Canadian–Slovene conductor (born 1969)

Janko Kastelic (born 10 January 1969) is a Canadian–Slovenian conductor and music educator. From September 2008 to June 2011, he was music director of the Opera House of Maribor, Slovenia.

== Biography ==
Janko Kastelic was born in Ljubljana, Slovenia, and grew up in Toronto, Canada. He began his musical career as a boy soprano and accompanist at St. Michael's Choir School. He won the gold medal in performance from the Western Ontario Conservatory of Music in piano and organ and performed internationally. From 1987 to 1991, Kastelic attended the Faculty of Music at the University of Toronto, where he studied conducting, theory, composition, and piano.

Following a completion of his studies, Kastelic returned to Europe where he became a coach and assistant conductor at the State Opera of Slovenia, leading Baroque and wind orchestras. After three seasons, he became an assistant coach at Opéra National de Paris. In 2002, he took up a position as assistant at the Vienna State Opera, where he conducted performances of Das Traumfresserchen, Aladdin, and Mozart's Bastien und Bastienne.

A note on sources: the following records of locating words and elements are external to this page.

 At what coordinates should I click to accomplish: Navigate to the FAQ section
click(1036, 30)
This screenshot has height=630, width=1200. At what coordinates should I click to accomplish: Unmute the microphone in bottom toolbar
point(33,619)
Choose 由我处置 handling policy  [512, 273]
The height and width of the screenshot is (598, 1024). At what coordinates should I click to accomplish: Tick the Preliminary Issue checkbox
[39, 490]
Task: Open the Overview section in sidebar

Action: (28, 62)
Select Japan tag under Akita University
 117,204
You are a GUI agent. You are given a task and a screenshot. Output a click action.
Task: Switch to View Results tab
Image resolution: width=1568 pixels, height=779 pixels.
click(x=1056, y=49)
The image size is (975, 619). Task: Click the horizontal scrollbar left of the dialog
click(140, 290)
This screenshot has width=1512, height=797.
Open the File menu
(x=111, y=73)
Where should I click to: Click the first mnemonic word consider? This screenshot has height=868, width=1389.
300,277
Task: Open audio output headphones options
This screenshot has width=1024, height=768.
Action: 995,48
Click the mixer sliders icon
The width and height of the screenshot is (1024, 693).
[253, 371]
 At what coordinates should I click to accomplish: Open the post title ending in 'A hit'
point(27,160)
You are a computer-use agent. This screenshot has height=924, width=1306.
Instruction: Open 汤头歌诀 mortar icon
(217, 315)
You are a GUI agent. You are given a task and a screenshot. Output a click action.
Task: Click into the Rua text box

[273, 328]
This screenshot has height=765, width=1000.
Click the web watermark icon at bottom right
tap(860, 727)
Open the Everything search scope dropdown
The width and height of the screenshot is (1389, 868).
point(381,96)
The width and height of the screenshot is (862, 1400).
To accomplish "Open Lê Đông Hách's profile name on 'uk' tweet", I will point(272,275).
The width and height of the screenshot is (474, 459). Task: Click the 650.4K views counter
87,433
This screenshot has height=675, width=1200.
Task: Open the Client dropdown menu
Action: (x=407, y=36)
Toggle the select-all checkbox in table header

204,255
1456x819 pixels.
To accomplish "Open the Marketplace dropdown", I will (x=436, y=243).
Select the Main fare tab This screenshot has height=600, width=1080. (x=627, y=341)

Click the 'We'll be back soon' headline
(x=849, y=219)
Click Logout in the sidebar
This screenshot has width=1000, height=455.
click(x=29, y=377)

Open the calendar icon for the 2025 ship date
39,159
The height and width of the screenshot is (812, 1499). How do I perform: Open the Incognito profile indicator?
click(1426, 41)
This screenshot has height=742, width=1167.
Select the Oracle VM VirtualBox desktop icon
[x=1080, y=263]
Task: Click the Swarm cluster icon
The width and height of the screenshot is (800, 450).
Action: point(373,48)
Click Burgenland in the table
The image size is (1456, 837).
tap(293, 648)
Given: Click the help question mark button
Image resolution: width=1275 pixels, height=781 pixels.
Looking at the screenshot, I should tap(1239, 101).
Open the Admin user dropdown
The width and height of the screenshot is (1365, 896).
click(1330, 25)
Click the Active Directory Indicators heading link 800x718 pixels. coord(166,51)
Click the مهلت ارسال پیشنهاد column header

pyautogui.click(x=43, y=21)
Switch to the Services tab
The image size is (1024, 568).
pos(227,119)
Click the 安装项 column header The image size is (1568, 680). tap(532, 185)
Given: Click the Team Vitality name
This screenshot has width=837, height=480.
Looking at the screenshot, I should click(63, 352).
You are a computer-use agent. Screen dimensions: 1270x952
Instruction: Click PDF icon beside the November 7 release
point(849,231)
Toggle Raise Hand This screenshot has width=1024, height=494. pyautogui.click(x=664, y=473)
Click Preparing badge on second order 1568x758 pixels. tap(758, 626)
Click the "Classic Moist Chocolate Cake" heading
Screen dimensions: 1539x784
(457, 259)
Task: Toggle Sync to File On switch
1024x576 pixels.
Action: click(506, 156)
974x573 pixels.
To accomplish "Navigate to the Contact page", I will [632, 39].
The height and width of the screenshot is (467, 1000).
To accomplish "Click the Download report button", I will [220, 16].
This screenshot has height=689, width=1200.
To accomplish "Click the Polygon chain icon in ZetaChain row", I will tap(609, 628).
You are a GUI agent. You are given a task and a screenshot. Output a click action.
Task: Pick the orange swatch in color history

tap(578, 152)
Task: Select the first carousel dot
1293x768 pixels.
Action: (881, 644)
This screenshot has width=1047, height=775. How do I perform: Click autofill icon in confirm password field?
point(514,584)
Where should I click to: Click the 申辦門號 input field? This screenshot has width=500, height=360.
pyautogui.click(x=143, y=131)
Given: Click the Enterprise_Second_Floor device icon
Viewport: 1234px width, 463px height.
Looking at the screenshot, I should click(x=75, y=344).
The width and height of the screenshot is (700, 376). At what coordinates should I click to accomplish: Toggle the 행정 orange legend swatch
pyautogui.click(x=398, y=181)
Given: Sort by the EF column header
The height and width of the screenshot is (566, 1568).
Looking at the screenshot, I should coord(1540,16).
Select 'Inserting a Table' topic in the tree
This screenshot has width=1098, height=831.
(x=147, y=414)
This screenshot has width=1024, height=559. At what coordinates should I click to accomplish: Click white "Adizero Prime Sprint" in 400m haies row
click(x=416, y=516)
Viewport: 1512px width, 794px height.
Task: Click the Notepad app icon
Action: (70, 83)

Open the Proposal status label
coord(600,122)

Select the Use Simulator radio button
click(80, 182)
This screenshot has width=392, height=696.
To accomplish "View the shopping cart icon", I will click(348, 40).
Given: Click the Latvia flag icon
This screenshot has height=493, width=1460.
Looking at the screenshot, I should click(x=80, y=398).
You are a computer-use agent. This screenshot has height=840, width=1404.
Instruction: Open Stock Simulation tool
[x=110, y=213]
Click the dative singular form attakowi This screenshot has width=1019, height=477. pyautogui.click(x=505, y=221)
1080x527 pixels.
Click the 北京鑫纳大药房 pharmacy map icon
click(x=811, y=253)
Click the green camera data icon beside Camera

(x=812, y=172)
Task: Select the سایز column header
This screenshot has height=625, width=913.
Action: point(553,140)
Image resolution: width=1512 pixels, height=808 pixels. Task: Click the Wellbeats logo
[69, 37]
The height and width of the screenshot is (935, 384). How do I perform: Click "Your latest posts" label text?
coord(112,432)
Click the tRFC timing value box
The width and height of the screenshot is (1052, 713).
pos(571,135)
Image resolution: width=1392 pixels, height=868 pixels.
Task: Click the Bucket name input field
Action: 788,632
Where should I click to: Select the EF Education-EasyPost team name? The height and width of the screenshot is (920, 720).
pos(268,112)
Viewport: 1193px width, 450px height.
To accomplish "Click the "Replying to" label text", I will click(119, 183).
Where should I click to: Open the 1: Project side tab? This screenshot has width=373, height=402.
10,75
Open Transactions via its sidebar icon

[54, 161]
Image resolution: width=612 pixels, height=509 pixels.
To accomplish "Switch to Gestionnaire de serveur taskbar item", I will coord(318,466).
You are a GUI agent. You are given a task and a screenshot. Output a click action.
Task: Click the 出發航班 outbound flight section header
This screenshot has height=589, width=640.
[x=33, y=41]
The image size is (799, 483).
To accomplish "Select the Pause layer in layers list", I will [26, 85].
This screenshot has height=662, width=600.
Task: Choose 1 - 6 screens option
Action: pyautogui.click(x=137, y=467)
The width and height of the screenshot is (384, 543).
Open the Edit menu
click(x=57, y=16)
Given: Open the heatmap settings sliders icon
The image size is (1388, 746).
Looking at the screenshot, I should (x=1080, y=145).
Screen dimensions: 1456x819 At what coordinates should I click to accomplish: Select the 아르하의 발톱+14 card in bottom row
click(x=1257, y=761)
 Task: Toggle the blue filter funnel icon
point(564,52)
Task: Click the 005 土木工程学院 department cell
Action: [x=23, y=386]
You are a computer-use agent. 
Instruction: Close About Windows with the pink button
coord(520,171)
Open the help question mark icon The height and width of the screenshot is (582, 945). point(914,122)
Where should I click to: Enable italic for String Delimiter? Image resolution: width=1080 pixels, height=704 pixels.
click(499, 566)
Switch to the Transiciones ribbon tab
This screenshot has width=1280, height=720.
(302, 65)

Kastelic has prepared works for the Klangbogen Festival Vienna and the Salzburger Festspiele, and has conducted the TU Orchester Wien, leading orchestra concerts that focused on French and Classical repertoire. He also led choruses in Moses und Aron by Arnold Schoenberg at the Vienna State Opera in March 2007. In 2008, he conducted performances of Die Fledermaus by Johann Strauss at the Music Theatre of Schönbrunn in Vienna.

===Teaching===

In September 2005, he was appointed as a tutor at the opera school of the Vienna State Opera. In June 2006, the children of the opera school performed Der kleine Friedrich, a staged work arranged by Kastelic based on Lieder by Mozart.

===SNG Maribor===
Janko Kastelic was General Music Director of the Maribor Opera House from September 2008 until June 2011. In September 2009, he conducted his first premiere, The Queen of Spades by Pyotr Ilyich Tchaikovsky.